Convert the lines below, from the line containing "Pick the largest round brush size dot" through the last line, into a JSON list of strings with one string per line and blank lines omitted. Leave out the pictures.
START
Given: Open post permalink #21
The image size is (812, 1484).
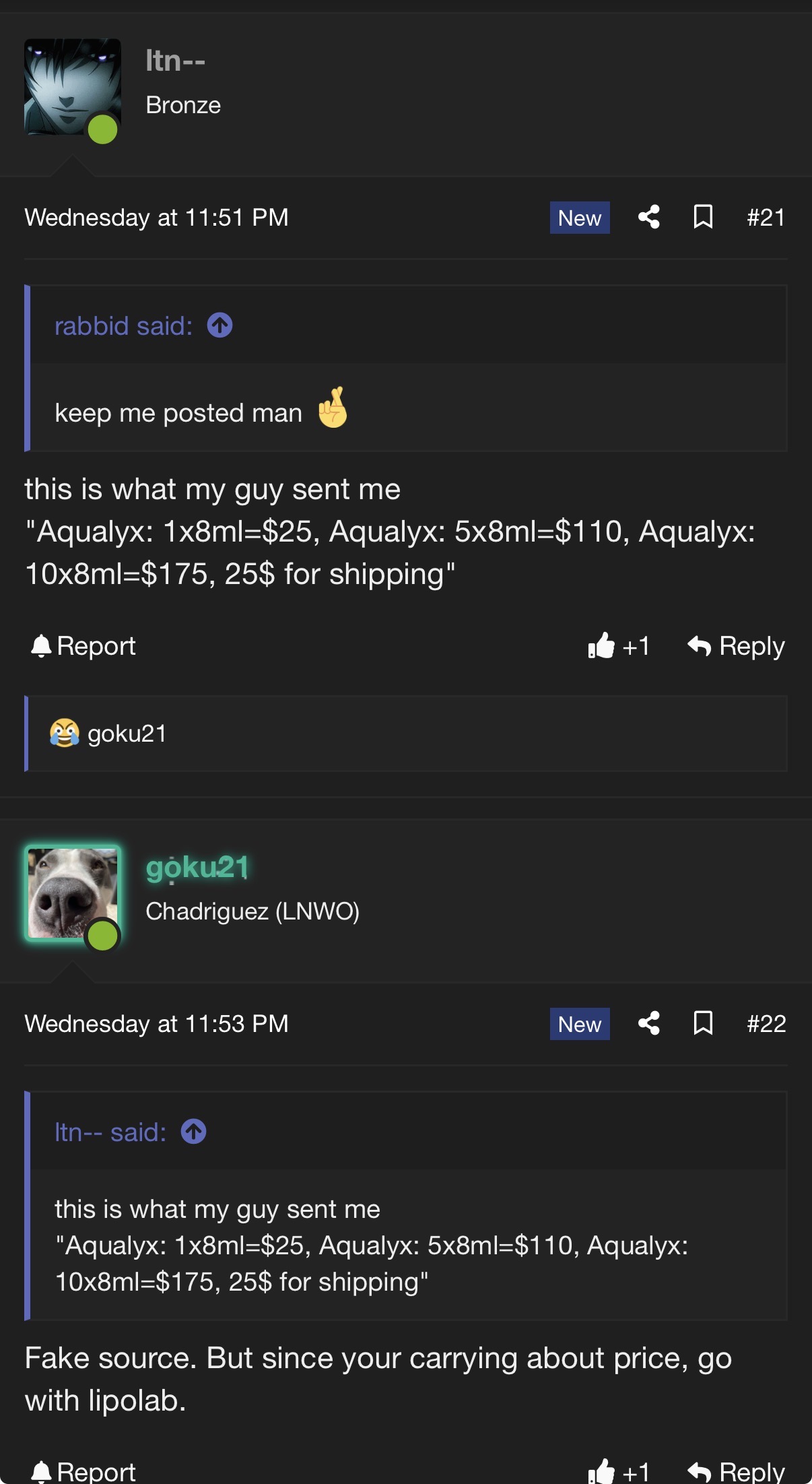Looking at the screenshot, I should tap(766, 218).
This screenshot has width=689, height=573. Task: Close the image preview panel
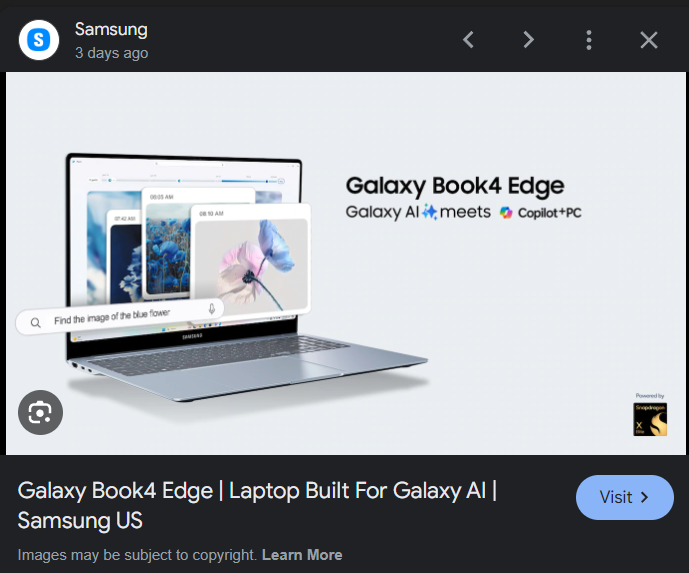[649, 40]
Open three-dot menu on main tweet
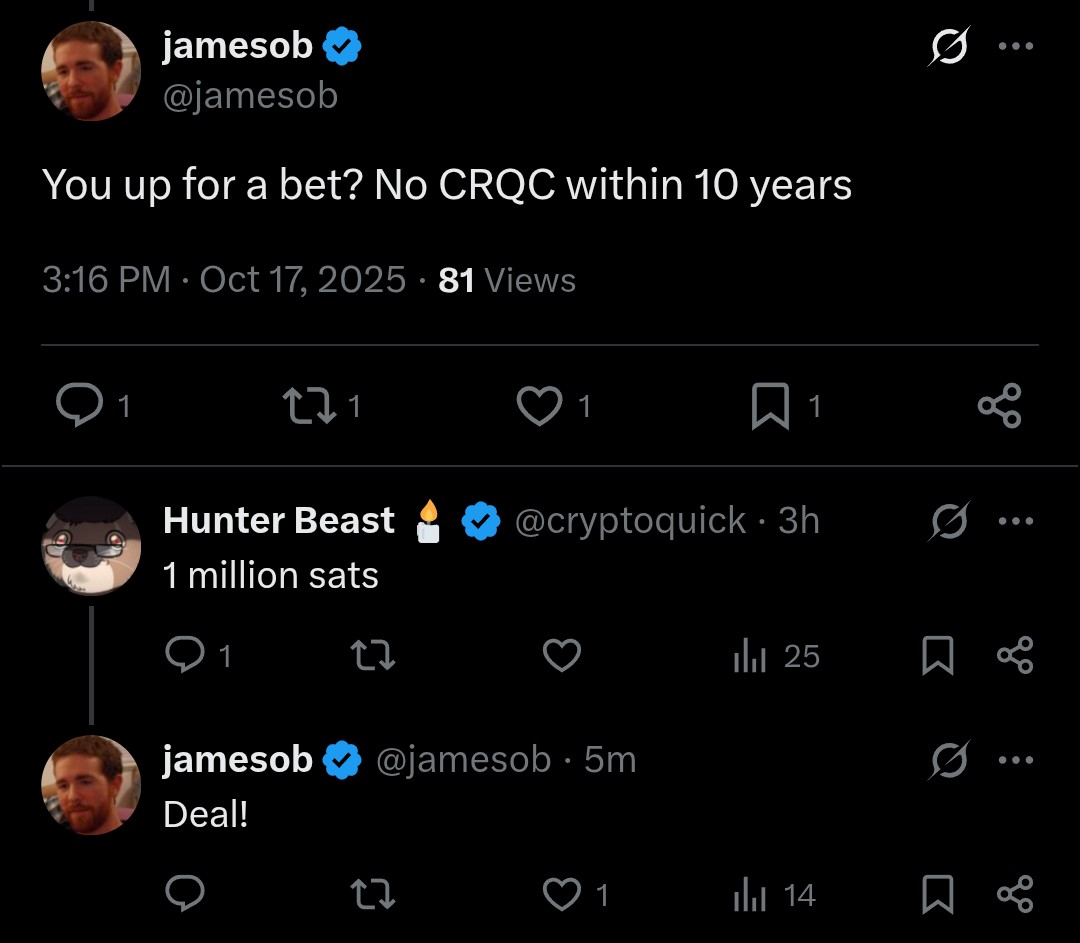The height and width of the screenshot is (943, 1080). (1015, 47)
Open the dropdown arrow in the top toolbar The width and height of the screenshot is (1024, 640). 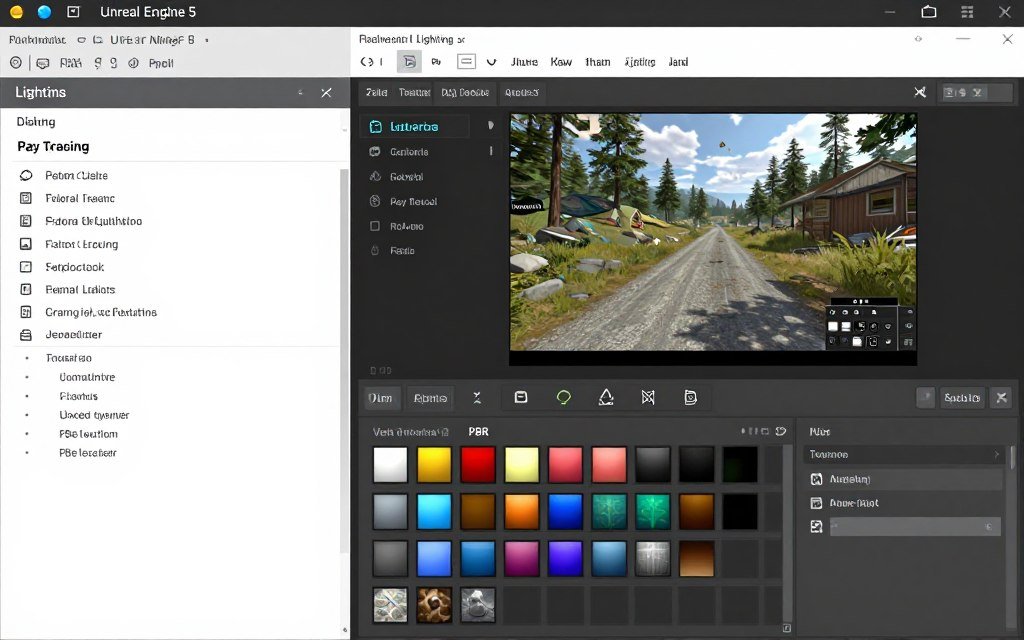coord(492,61)
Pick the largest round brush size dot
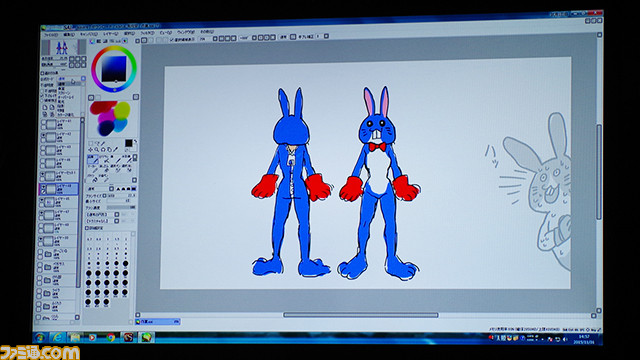Image resolution: width=640 pixels, height=360 pixels. click(106, 302)
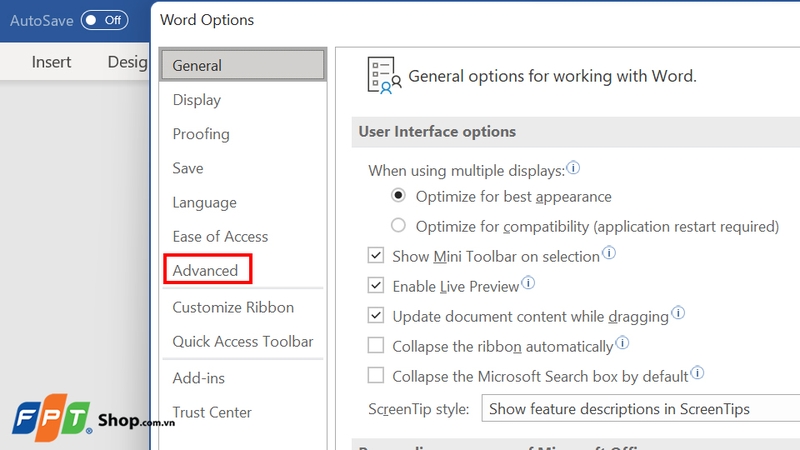Click info icon next to Enable Live Preview

529,284
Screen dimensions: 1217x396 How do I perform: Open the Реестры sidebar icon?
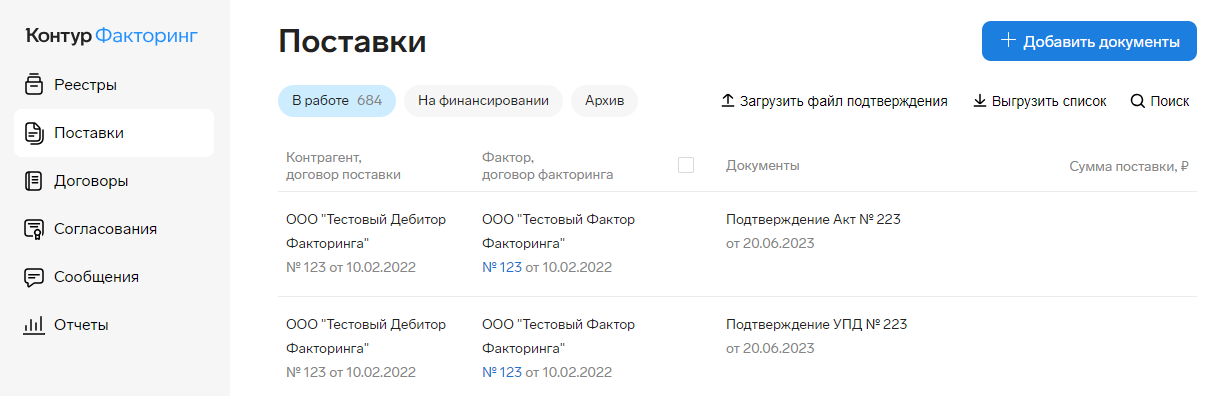(x=34, y=84)
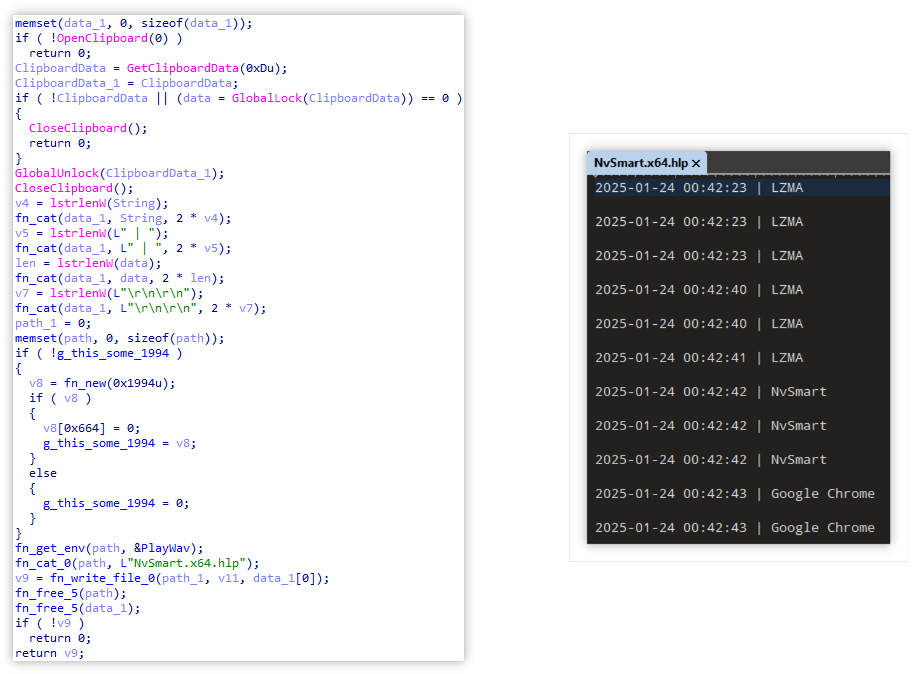Select the 00:42:41 LZMA log entry
Screen dimensions: 921x674
click(699, 357)
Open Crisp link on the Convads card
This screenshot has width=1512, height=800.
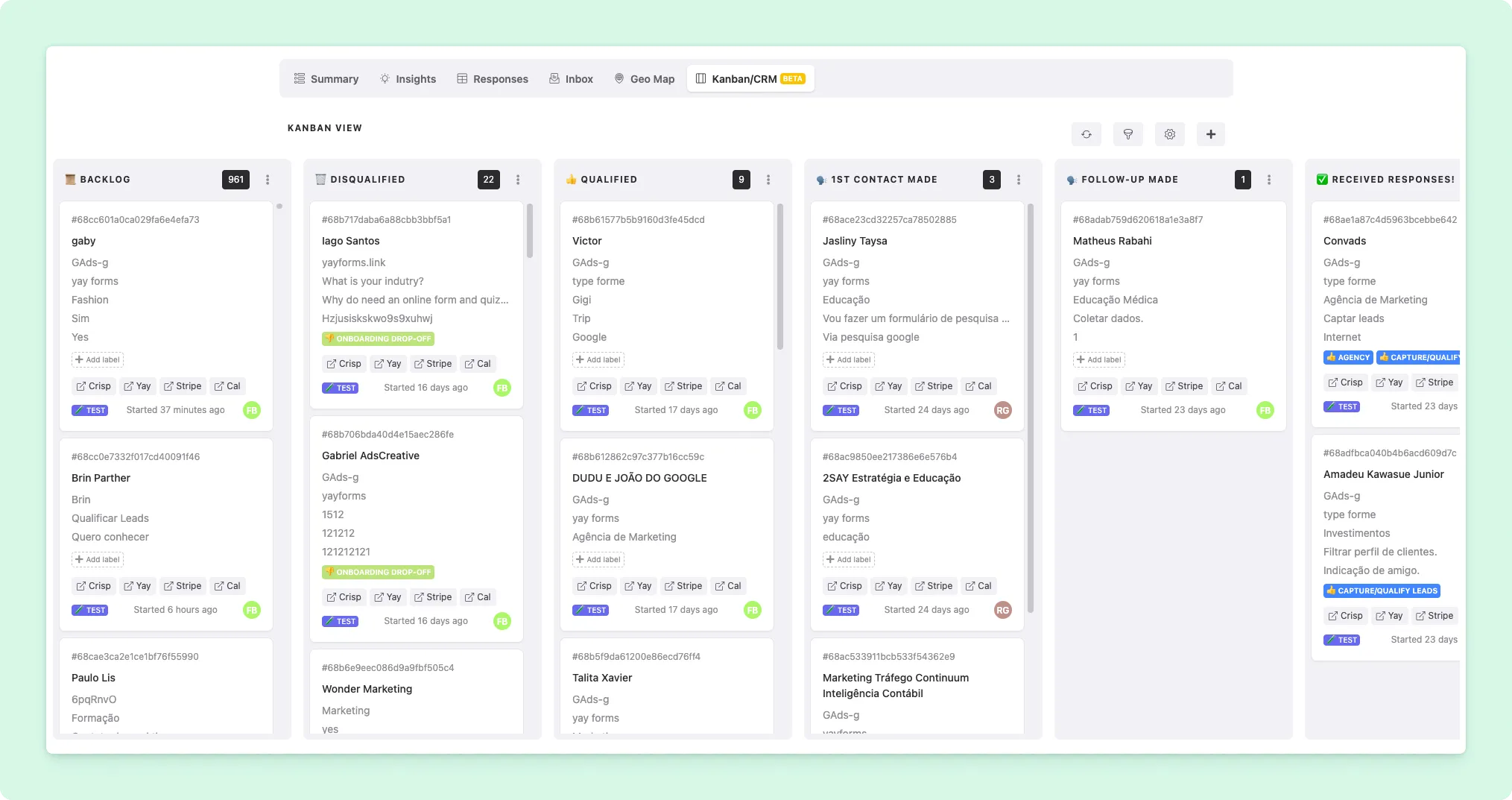1345,382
END
_EXERCISE ANSWER_:
[
  "Pick the largest round brush size dot",
  "Image resolution: width=640 pixels, height=360 pixels. click(106, 302)",
  "Click info icon next to Enable Live Preview",
  "529,284",
  "Screen dimensions: 1217x396 How do I perform: Open the Реестры sidebar icon?",
  "(x=34, y=84)",
  "Select the 00:42:41 LZMA log entry",
  "Screen dimensions: 921x674",
  "click(699, 357)",
  "Open Crisp link on the Convads card",
  "This screenshot has width=1512, height=800.",
  "1345,382"
]